Given records >>

BEGIN

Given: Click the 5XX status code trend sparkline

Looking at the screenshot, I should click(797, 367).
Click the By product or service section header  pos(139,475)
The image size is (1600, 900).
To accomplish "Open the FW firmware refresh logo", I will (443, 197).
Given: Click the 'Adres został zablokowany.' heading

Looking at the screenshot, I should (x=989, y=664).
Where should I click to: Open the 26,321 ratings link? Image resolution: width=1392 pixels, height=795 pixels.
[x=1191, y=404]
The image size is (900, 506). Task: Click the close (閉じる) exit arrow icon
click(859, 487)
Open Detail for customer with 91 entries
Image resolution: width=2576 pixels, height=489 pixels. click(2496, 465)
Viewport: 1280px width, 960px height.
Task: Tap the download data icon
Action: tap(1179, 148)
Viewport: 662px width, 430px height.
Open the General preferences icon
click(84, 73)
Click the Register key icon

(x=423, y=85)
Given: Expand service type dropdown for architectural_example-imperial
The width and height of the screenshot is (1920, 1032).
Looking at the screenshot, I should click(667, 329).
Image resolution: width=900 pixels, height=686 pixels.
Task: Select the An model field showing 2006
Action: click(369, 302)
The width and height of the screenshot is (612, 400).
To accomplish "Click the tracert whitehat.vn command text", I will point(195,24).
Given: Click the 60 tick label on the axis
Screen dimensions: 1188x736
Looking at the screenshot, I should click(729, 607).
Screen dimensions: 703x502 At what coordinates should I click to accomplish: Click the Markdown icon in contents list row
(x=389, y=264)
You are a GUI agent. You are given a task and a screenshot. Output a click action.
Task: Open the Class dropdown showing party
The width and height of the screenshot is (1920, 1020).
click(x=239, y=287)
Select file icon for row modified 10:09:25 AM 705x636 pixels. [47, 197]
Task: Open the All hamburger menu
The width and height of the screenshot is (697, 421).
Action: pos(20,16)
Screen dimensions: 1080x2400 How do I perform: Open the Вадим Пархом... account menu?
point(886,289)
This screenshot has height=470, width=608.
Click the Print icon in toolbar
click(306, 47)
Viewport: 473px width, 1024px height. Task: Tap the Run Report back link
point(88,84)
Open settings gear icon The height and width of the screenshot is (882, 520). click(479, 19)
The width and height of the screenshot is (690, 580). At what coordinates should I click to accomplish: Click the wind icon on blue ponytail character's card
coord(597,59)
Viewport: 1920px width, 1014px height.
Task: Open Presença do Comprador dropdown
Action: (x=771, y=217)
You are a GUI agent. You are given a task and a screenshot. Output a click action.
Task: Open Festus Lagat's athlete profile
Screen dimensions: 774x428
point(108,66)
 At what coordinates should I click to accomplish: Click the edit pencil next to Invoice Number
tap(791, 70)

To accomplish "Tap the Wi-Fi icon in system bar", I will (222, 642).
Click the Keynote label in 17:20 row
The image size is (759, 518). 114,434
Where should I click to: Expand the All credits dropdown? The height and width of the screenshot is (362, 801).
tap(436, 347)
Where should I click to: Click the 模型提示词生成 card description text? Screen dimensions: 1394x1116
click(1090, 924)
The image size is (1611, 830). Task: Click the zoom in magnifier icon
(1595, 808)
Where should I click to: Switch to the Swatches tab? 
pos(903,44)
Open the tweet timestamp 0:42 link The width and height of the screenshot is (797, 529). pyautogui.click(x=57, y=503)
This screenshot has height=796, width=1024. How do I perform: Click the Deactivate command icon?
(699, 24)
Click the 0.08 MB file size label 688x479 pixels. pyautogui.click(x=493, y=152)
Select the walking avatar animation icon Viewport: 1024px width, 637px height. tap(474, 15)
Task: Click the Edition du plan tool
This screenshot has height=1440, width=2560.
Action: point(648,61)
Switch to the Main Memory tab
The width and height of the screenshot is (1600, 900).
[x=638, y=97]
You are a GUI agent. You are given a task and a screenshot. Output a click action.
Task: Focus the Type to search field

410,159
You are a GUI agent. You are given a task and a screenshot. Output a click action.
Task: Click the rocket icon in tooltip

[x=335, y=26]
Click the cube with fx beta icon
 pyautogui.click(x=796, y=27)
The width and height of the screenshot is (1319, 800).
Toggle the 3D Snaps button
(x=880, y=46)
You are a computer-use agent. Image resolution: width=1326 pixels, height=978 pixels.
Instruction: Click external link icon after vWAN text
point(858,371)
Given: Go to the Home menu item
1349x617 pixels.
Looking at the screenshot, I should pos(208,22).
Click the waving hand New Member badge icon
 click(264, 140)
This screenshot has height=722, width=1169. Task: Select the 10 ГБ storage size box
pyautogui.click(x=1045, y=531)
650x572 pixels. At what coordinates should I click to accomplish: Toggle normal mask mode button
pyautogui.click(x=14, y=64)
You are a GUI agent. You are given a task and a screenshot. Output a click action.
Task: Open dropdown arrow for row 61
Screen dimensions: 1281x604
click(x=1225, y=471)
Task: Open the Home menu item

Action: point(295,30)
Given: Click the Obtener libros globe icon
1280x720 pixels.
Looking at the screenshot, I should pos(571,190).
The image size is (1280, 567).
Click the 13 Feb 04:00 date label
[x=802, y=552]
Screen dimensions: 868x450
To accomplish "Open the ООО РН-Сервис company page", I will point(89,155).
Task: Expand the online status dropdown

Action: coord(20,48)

END

Work order >>
Each line of the material is to be copied exactly.

Result below >>
Given: Click the 5XX status code trend sparkline

Looking at the screenshot, I should click(797, 367).
Click the By product or service section header  pos(139,475)
The image size is (1600, 900).
To accomplish "Open the FW firmware refresh logo", I will (443, 197).
Given: Click the 'Adres został zablokowany.' heading

Looking at the screenshot, I should (x=989, y=664).
Where should I click to: Open the 26,321 ratings link? Image resolution: width=1392 pixels, height=795 pixels.
[x=1191, y=404]
The image size is (900, 506). Task: Click the close (閉じる) exit arrow icon
click(859, 487)
Open Detail for customer with 91 entries
Image resolution: width=2576 pixels, height=489 pixels. click(2496, 465)
Viewport: 1280px width, 960px height.
Task: Tap the download data icon
Action: tap(1179, 148)
Viewport: 662px width, 430px height.
Open the General preferences icon
click(84, 73)
Click the Register key icon

(x=423, y=85)
Given: Expand service type dropdown for architectural_example-imperial
The width and height of the screenshot is (1920, 1032).
Looking at the screenshot, I should click(667, 329).
Image resolution: width=900 pixels, height=686 pixels.
Task: Select the An model field showing 2006
Action: click(369, 302)
The width and height of the screenshot is (612, 400).
To accomplish "Click the tracert whitehat.vn command text", I will point(195,24).
Given: Click the 60 tick label on the axis
Screen dimensions: 1188x736
Looking at the screenshot, I should click(729, 607).
Screen dimensions: 703x502 At what coordinates should I click to accomplish: Click the Markdown icon in contents list row
(x=389, y=264)
You are a GUI agent. You are given a task and a screenshot. Output a click action.
Task: Open the Class dropdown showing party
The width and height of the screenshot is (1920, 1020).
click(x=239, y=287)
Select file icon for row modified 10:09:25 AM 705x636 pixels. [47, 197]
Task: Open the All hamburger menu
The width and height of the screenshot is (697, 421).
Action: pos(20,16)
Screen dimensions: 1080x2400 How do I perform: Open the Вадим Пархом... account menu?
point(886,289)
This screenshot has height=470, width=608.
Click the Print icon in toolbar
click(306, 47)
Viewport: 473px width, 1024px height. Task: Tap the Run Report back link
point(88,84)
Open settings gear icon The height and width of the screenshot is (882, 520). click(479, 19)
The width and height of the screenshot is (690, 580). At what coordinates should I click to accomplish: Click the wind icon on blue ponytail character's card
coord(597,59)
Viewport: 1920px width, 1014px height.
Task: Open Presença do Comprador dropdown
Action: (x=771, y=217)
You are a GUI agent. You are given a task and a screenshot. Output a click action.
Task: Open Festus Lagat's athlete profile
Screen dimensions: 774x428
point(108,66)
 At what coordinates should I click to accomplish: Click the edit pencil next to Invoice Number
tap(791, 70)

To accomplish "Tap the Wi-Fi icon in system bar", I will (222, 642).
Click the Keynote label in 17:20 row
The image size is (759, 518). 114,434
Where should I click to: Expand the All credits dropdown? The height and width of the screenshot is (362, 801).
tap(436, 347)
Where should I click to: Click the 模型提示词生成 card description text? Screen dimensions: 1394x1116
click(1090, 924)
The image size is (1611, 830). Task: Click the zoom in magnifier icon
(1595, 808)
Where should I click to: Switch to the Swatches tab? 
pos(903,44)
Open the tweet timestamp 0:42 link The width and height of the screenshot is (797, 529). pyautogui.click(x=57, y=503)
This screenshot has height=796, width=1024. How do I perform: Click the Deactivate command icon?
(699, 24)
Click the 0.08 MB file size label 688x479 pixels. pyautogui.click(x=493, y=152)
Select the walking avatar animation icon Viewport: 1024px width, 637px height. tap(474, 15)
Task: Click the Edition du plan tool
This screenshot has height=1440, width=2560.
Action: point(648,61)
Switch to the Main Memory tab
The width and height of the screenshot is (1600, 900).
[x=638, y=97]
You are a GUI agent. You are given a task and a screenshot. Output a click action.
Task: Focus the Type to search field

410,159
You are a GUI agent. You are given a task and a screenshot. Output a click action.
Task: Click the rocket icon in tooltip

[x=335, y=26]
Click the cube with fx beta icon
 pyautogui.click(x=796, y=27)
The width and height of the screenshot is (1319, 800).
Toggle the 3D Snaps button
(x=880, y=46)
You are a computer-use agent. Image resolution: width=1326 pixels, height=978 pixels.
Instruction: Click external link icon after vWAN text
point(858,371)
Given: Go to the Home menu item
1349x617 pixels.
Looking at the screenshot, I should pos(208,22).
Click the waving hand New Member badge icon
 click(264, 140)
This screenshot has height=722, width=1169. Task: Select the 10 ГБ storage size box
pyautogui.click(x=1045, y=531)
650x572 pixels. At what coordinates should I click to accomplish: Toggle normal mask mode button
pyautogui.click(x=14, y=64)
You are a GUI agent. You are given a task and a screenshot. Output a click action.
Task: Open dropdown arrow for row 61
Screen dimensions: 1281x604
click(x=1225, y=471)
Task: Open the Home menu item

Action: point(295,30)
Given: Click the Obtener libros globe icon
1280x720 pixels.
Looking at the screenshot, I should pos(571,190).
The image size is (1280, 567).
Click the 13 Feb 04:00 date label
[x=802, y=552]
Screen dimensions: 868x450
To accomplish "Open the ООО РН-Сервис company page", I will point(89,155).
Task: Expand the online status dropdown

Action: coord(20,48)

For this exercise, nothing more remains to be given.